What is being asked - Print these records line for line with nothing altered.
Start of Data records
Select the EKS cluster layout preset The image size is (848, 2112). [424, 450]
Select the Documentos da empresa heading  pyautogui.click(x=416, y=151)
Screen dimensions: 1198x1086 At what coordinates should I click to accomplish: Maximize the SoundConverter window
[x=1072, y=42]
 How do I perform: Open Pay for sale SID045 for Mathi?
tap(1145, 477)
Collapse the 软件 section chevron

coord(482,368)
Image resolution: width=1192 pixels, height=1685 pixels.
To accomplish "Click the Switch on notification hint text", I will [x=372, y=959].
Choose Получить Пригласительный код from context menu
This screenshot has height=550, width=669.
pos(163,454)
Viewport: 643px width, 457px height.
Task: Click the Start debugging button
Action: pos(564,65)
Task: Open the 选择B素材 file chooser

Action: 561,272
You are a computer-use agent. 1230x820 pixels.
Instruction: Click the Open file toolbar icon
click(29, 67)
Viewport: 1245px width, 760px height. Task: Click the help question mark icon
End of Data records
Solution below -
Select the EKS cluster layout preset The image size is (848, 2112). [424, 450]
Select the Documentos da empresa heading  pyautogui.click(x=416, y=151)
Screen dimensions: 1198x1086 At what coordinates should I click to accomplish: Maximize the SoundConverter window
[x=1072, y=42]
 How do I perform: Open Pay for sale SID045 for Mathi?
tap(1145, 477)
Collapse the 软件 section chevron

coord(482,368)
Image resolution: width=1192 pixels, height=1685 pixels.
To accomplish "Click the Switch on notification hint text", I will [x=372, y=959].
Choose Получить Пригласительный код from context menu
This screenshot has height=550, width=669.
pos(163,454)
Viewport: 643px width, 457px height.
Task: Click the Start debugging button
Action: pos(564,65)
Task: Open the 选择B素材 file chooser

Action: 561,272
You are a computer-use agent. 1230x820 pixels.
Instruction: Click the Open file toolbar icon
click(29, 67)
Viewport: 1245px width, 760px height. Task: Click the help question mark icon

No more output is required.